At a time of increasing conflict around the globe and uncertainty about resources for peace efforts, developing robust evidence of dialogue effectiveness is needed to demonstrate dialogue’s impact and value. This guide, developed over several years with the input of numerous colleagues and partners, merges theoretical insights with practical tools to present an innovative dialogue monitoring approach designed to help practitioners and monitoring and evaluation (M&E) professionals identify and track meaningful progress made by dialogue programs in conflict-affected contexts. It supports a shift toward more systematic, evidence-based monitoring practices necessary to document the complexities and impacts of a diverse range of dialogues.

This guide is designed for dialogue facilitators and organizers, peacebuilding practitioners, M&E experts, funders, donors, evaluators, and scholars. The Dialogue Monitoring Framework that lies at the heart of the guide will help implementing teams structure their strategic thinking about monitoring and measuring dialogue outcomes. It will also enable practitioners to apply existing evidence and research to the design of dialogue monitoring efforts. By enabling improved feedback, it can help facilitate adaptive management to support practitioners in making real-time adjustments needed in complex conflict contexts.

This guide can also be a resource for funders and implementing organizations as they strive to increase accountability for the design and implementation of effective dialogue programs. Learning at an organizational level requires a shared framework to analyze comparable data across diverse programming contexts and interventions. This guide will encourage the kind of comparable data collection needed to enable peacebuilders to better assess and document dialogue outcomes in more standardized ways. By helping funders and implementers gather and analyze data about dialogue outcomes across programs and types of interventions, the guide will facilitate the assessment of intervention effectiveness and identify areas for growth.

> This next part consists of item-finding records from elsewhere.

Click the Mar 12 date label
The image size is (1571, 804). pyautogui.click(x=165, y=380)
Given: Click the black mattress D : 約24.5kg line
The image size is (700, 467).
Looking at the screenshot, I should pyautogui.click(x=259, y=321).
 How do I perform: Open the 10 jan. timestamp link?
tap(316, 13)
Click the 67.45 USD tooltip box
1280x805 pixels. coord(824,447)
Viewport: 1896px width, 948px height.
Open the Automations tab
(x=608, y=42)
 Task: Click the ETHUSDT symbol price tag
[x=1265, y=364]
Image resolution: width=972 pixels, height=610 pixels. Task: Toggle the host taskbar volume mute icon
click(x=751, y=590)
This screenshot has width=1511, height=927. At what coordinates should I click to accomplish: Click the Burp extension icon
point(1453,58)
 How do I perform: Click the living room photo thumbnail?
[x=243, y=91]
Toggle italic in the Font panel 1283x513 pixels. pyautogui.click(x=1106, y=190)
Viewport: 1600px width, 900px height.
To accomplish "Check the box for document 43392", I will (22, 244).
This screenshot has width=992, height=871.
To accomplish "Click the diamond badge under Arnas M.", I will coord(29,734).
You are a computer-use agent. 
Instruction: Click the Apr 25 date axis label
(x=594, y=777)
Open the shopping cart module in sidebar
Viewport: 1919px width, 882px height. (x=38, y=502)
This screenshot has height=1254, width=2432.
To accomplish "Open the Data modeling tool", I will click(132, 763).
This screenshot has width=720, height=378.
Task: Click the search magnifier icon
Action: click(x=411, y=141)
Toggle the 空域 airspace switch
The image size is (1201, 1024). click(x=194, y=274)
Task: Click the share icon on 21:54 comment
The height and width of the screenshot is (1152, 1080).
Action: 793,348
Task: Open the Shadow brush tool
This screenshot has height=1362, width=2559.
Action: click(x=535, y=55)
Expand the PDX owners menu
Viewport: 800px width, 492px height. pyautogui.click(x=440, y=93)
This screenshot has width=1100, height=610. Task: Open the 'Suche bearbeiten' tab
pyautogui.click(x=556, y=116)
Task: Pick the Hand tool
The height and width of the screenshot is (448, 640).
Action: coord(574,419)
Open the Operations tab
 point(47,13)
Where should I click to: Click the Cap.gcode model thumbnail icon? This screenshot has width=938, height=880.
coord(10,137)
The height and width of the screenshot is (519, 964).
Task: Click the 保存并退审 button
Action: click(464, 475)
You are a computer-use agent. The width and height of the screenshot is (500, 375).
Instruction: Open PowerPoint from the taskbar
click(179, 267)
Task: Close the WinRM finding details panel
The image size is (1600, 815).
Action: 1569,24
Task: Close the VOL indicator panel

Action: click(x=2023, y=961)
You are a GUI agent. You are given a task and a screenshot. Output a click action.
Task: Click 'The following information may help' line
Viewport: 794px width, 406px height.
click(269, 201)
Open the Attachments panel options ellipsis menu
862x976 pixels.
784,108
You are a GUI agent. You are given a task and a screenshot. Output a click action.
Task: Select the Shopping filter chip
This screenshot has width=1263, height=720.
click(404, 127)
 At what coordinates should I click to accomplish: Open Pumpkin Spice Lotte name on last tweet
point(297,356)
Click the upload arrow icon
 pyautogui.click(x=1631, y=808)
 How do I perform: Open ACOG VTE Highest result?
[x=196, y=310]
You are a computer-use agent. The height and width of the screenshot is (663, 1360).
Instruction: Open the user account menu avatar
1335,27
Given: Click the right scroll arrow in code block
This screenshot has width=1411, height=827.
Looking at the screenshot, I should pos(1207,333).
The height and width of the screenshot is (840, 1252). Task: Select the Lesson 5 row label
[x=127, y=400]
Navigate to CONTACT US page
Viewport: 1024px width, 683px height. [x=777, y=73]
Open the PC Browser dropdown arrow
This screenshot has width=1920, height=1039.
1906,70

More systematized and standardized data will also help evaluators, researchers, and scholars deepen the evidence base for effective dialogue practice; evaluate dialogue contributions to peacemaking and peacebuilding; deepen understanding of dialogue theories of change; and identify mechanisms by which dialogue changes conflict systems. Documenting meaningful dialogue outcomes will aid the field in demonstrating the power of dialogue to prevent and resolve violent conflict.

The purpose of this guide is to:

  • Equip dialogue practitioners to monitor dialogue projects;

  • Facilitate project- and organizational-level adaptation and learning about dialogue program implementation; and

  • Contribute to evaluation and scholarly study of dialogue practice and effectiveness by developing the evidence base for tracking contributions of dialogue to peaceful conflict resolution.